Die im Rahmen des Kompetenzzentrums Verbraucherforschung NRW (KVF NRW) ausgelobten Preise werden für wissenschaftlich exzellente und praxisrelevante Abschlussarbeiten vergeben. Projektpartner sind die Verbraucherzentrale NRW, das Wissenschaftsministerium (MIWF) und das Verbraucherschutzministerium (MKULNV) des Landes Nordrhein-Westfalen. Die Preise für die ausgezeichneten Forschungsbeiträge zu Verbraucherthemen sind jeweils mit 2.500 Euro dotiert.

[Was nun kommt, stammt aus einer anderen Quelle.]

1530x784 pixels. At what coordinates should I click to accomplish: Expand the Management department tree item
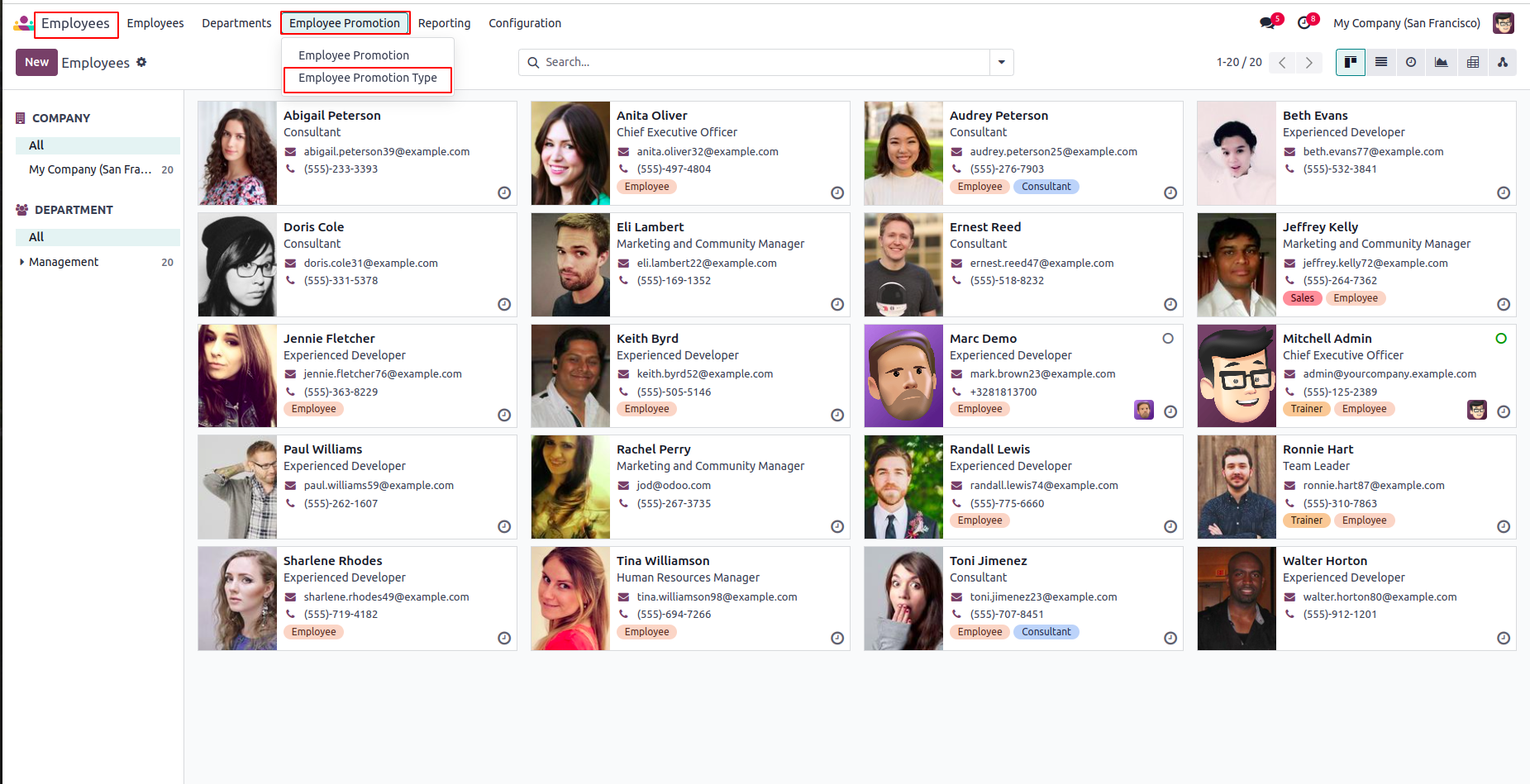[x=21, y=262]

Mit dem Phänomen „Energiearmut“ sind Haushalte und Personen gemeint, die auf Grund ihrer Energiekosten armutsgefährdet sind oder sogar in Armut abrutschen. Nadine Schreiner hat auf Basis eines britischen Modells errechnet, dass zwischen 7,7 und 9,7 Prozent aller Haushalte in Deutschland energiearm sind. Zwischen 3,1 und 3,9 Millionen Haushalte sind betroffen.

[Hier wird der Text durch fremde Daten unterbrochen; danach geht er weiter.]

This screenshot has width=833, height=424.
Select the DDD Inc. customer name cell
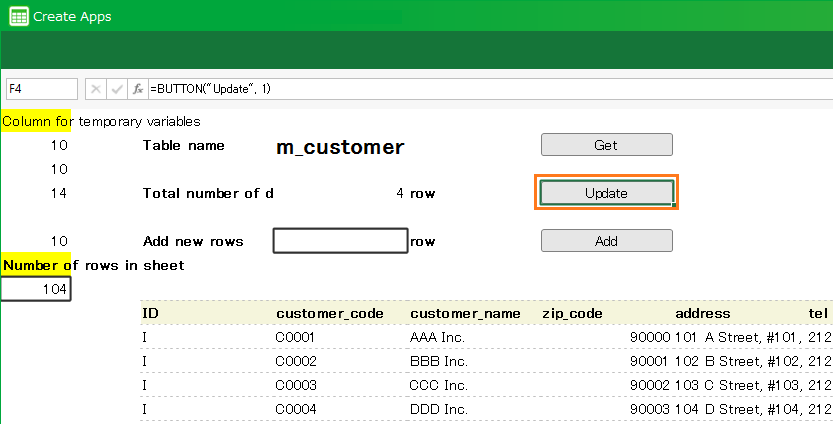439,409
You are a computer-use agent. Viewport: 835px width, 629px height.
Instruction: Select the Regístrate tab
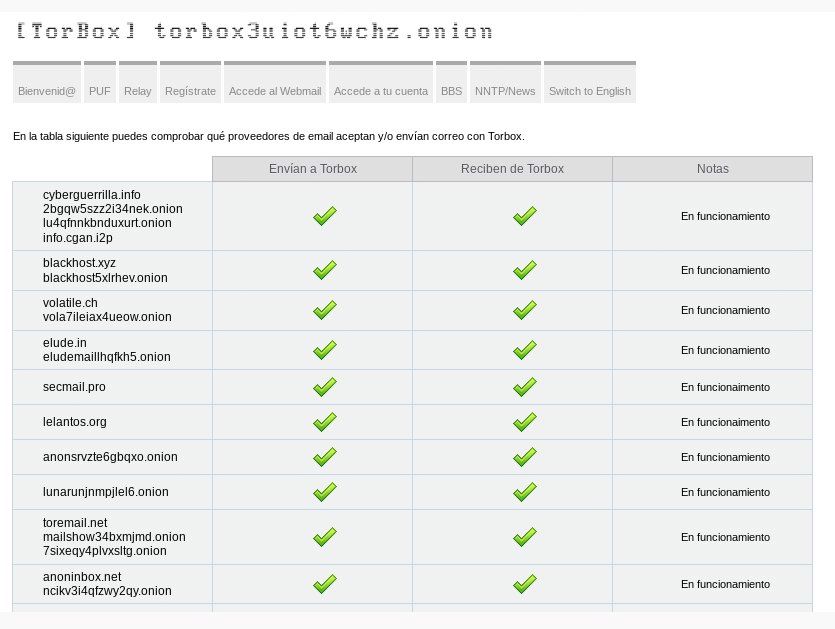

Die Absolventin der Universität Siegen konzentriert sich in ihrer Arbeit auf die Frage, wie Energiearmut definiert und gemessen werden kann. Im Fokus ihrer empirischen Analyse steht der derzeit anspruchsvollste Indikator für Energiearmut, den der Brite John Hills entwickelt hat. Dieser „low-income-high-cost“-Indikator (LIHC-Indikator) arbeitet mit Schwellen- bzw. Grenzwerten. Er bezieht unterschiedliche Datenquellen ein, unter anderem die modellierten Energiekosten von Haushalten. Frau Schreiner demonstriert, dass der britische Ansatz durchaus auf Deutschland übertragbar ist. Allerdings fehlen systematische Daten über den Zustand und die Effizienz von Gebäuden. Die errechneten Zahlen sind daher mit Vorsicht zu betrachten.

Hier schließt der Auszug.